Being single and sick has its challenges- there isn’t always someone around who can help you open bottles, zip up zippers or carry your groceries up a flight of stairs. On the other hand, dealing with being sick on your own allows you to put off worrying about some of RA’s future implications until some undetermined date in the faraway future, particularly when it comes to one subject: how will having rheumatoid arthritis impact my ability to have and care for a baby?
Since I was as single as you get when I found out I had RA, I went ahead and dealt with the more immediate issues at hand, after all, having a baby wasn’t on my short list of things to do. It still isn’t . . . exactly, but now that I’m on the other side of 30, the baby question seems to be popping up more and more. Several of my friends have become mothers in the years since my diagnosis, and for the first time, I am about to become an aunt! Having all of these babies around makes the prospect of motherhood feel less far away, but whenever I think about starting a family of my own one day, I find myself thinking about doctors and flares instead of baby names and nurseries. It doesn’t exactly feel rosy.
While rheumatoid arthritis doesn’t impact fertility outright, for someone like me who is successfully managing the disease partly through medications, the road to getting pregnant could be a painful one. And like everything else with RA, making it happen will require a lot of planning and coordination. Just thinking about all my questions makes my head start to spin, and I’m not even ready to have a baby. I’m not the only one in this boat. Many young women I’ve spoken with feel similarly overwhelmed about this topic, and yet, I know there are many women out there with rheumatoid arthritis who have had kids, so clearly, it’s possible. The question is, how did they do it (not literally) and moreover, how did it go?
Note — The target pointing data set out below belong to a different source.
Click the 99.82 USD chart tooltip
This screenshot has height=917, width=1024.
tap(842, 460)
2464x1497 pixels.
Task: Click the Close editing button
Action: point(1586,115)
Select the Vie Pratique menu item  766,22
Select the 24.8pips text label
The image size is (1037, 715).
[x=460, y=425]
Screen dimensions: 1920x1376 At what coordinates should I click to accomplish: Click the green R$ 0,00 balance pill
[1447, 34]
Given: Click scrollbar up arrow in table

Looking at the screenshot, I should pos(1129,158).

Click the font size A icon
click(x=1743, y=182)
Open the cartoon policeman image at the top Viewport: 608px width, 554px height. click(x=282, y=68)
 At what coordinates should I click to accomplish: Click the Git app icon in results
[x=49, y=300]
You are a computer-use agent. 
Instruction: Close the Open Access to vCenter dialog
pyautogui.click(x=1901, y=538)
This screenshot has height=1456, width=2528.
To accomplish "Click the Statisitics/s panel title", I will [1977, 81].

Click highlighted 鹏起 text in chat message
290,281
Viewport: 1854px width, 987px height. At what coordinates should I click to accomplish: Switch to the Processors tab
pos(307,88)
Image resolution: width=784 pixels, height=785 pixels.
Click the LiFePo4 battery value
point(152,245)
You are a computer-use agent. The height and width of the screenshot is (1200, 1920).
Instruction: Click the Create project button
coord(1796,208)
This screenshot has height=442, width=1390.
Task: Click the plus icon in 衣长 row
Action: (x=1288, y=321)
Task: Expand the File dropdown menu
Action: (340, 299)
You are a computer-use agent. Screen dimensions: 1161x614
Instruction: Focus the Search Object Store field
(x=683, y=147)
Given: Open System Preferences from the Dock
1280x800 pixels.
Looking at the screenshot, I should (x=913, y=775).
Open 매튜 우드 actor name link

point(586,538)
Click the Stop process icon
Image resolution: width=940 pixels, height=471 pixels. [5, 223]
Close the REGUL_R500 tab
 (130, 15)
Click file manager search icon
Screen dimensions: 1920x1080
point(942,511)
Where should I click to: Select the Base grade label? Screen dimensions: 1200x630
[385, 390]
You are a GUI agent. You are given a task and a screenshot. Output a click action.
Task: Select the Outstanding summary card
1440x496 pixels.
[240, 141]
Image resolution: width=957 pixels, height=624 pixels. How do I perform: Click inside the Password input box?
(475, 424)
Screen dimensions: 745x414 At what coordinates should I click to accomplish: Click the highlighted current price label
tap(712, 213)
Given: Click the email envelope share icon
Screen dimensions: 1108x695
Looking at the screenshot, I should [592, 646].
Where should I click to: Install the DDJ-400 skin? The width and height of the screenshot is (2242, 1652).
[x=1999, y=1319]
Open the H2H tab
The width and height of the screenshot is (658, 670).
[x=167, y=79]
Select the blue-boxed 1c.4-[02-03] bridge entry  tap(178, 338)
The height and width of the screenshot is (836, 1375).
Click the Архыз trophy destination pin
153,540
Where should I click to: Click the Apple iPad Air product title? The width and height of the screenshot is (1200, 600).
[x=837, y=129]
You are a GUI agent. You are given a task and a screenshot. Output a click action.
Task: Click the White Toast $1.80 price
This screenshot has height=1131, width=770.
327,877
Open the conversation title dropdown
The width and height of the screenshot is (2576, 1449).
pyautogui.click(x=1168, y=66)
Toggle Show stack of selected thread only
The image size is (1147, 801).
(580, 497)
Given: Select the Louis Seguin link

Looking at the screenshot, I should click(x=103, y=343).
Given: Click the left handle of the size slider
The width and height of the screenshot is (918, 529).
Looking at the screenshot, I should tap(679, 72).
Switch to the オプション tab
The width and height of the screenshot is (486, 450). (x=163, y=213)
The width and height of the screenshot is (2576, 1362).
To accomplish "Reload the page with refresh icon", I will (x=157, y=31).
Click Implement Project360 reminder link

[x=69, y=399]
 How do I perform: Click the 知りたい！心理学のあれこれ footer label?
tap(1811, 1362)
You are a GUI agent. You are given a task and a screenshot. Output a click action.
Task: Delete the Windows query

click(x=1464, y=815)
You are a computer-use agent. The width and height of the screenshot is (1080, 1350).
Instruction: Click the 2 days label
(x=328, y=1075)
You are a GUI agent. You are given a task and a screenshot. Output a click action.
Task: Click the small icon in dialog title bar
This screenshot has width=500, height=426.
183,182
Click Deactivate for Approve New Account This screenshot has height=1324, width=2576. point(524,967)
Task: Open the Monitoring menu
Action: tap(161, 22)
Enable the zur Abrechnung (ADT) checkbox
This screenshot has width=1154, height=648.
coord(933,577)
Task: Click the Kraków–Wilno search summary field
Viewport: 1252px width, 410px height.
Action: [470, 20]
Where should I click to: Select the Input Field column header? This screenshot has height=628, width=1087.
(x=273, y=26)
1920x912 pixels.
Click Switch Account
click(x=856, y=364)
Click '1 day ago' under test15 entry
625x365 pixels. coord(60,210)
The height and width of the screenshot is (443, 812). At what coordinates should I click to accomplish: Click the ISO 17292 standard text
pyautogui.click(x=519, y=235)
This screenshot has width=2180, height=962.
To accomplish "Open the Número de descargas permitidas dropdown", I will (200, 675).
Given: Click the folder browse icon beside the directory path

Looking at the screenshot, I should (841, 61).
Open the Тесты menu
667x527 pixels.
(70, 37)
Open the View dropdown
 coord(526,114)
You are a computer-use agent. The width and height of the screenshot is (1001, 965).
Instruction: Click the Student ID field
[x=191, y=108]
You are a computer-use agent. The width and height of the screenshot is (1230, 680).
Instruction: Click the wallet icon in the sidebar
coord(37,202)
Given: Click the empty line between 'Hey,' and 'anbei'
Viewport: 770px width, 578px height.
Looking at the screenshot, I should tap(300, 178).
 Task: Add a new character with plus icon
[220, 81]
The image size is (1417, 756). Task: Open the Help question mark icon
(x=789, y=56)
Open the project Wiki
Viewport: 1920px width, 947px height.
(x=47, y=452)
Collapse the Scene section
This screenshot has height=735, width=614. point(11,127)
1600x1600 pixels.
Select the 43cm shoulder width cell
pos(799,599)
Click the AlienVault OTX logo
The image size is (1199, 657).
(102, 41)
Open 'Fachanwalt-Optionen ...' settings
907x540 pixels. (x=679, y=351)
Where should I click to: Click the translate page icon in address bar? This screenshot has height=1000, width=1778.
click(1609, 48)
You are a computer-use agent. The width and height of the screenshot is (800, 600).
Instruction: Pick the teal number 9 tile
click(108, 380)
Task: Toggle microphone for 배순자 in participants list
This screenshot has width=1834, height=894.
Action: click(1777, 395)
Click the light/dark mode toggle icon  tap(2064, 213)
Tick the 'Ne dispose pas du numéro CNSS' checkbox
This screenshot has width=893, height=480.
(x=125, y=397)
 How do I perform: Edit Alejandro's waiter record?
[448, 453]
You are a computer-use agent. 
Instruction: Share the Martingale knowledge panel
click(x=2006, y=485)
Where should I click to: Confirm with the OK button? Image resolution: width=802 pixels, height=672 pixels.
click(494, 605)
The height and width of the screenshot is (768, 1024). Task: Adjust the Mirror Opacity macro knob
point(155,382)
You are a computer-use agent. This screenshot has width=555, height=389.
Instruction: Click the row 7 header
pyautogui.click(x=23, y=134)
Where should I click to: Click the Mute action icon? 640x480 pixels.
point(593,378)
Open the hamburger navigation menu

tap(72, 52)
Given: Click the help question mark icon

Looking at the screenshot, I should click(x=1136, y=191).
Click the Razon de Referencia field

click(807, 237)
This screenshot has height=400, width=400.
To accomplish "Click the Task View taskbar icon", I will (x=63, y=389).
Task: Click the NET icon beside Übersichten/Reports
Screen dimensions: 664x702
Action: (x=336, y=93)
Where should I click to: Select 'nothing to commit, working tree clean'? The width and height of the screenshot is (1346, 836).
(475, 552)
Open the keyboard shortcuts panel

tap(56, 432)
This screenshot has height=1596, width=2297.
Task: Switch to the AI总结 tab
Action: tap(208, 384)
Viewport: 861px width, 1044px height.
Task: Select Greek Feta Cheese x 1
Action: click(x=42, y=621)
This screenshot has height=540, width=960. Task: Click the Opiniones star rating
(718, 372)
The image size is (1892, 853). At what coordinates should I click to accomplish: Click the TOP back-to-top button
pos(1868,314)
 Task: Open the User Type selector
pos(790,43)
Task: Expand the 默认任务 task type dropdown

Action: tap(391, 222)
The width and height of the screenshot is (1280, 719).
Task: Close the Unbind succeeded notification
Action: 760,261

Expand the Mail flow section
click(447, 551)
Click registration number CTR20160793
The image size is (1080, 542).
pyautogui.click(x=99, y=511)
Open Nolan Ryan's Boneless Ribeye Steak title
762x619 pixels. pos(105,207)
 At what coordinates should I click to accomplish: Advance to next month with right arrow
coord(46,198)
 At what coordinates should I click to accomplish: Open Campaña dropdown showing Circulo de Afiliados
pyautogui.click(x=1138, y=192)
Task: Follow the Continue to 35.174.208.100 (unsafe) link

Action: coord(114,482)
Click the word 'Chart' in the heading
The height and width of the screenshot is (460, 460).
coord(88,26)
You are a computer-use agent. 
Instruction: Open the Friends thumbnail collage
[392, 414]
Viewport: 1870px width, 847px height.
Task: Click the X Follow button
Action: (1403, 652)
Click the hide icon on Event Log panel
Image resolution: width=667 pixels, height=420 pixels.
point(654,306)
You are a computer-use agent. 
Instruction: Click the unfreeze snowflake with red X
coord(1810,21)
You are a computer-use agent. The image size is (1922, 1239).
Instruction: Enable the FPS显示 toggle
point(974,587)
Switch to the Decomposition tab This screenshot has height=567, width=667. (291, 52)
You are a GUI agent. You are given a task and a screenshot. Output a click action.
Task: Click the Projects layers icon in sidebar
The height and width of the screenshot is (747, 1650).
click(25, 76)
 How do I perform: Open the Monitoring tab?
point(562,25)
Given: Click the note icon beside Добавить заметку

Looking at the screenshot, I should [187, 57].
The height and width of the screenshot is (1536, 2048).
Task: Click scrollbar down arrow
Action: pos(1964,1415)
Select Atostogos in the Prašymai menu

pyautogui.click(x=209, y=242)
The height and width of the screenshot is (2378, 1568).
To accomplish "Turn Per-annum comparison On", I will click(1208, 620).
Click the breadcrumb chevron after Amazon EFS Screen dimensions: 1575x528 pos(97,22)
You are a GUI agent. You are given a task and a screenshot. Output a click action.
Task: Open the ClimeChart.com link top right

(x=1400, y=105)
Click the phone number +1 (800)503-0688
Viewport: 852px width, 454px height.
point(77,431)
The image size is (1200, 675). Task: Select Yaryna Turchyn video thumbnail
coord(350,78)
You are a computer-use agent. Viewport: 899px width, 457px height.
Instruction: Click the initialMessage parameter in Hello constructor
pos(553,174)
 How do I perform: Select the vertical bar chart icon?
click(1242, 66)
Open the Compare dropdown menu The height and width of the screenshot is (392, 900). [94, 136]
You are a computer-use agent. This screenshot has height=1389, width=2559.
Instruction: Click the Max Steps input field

For many of us managing our RA with heavy meds, the first question that comes to mind is, do I have to go off all of my medications in order to get pregnant? Though I may have a love/hate relationship with my drugs at times, I am generally rather fond of them, seeing as how they keep my immune system from eating up my bones and have allowed me (thus far) to keep up an active and busy lifestyle. They have also kept the mind-altering pain I felt during the first six months of my journey with RA at a tolerable limit. If I go cold turkey while I’m trying to get pregnant, is my RA going to go nuts while my meds are on vacation? I can’t imagine that severe pain would bolster one’s libido or fertility.
Obviously, this question is one to discuss with my rheumatologist when the time is right, but in conversations I’ve had with other folks with RA, there do seem to be differing medical opinions out there on whether or not and when to go cold turkey on different medications. And, like most choices you face about having a baby, it’s a very personal one. Even if your doctor approves of staying on certain drugs while pregnant, some women may not feel comfortable with this. So then what do you do?
The questions don’t stop there: what if it takes you awhile to get pregnant and a minor flare turns major? What if you aren’t one of the women who goes into remission once they do get pregnant? What if you want to breastfeed, but a post-pregnancy flare makes it impossible? What if you are in such bad shape that you can’t even pick up your baby once you have one?
The more I think about it, the more I find myself feeling anxious, overwhelmed and a little terrified, and again, I’m not even trying to have a baby yet!
Contemplating all these issues made me crave hearing from someone who had grappled with these questions in their own life. So, just as I did after my diagnosis, I went in search of a book or memoir detailing the journey of rheumatoid arthritis and pregnancy from a personal point of view. Luckily, Suzie Edward May has written a book addressing all these issues called Arthritis, Pregnancy and the Path to Parenthood. (Lene discussed this book and interviewed the author in this post) When I came across the book on Creaky Joints a few months ago, I was thrilled to know that someone out there had written about this very personal and complex issue from their own point of reference. I quickly ordered a copy of the book for myself.
While I’m not ready to have a baby yet, I am ready to begin informing myself about some of the choices I will have to make once I am. While my rheumatologist and medical supersquad will most certainly be an important and critical resource in this process (not to mention the future fictional baby-in-question’s fictional father), I feel incredibly thankful to have a roadmap that can help me prepare to tackle all my questions and figure out the answers for myself.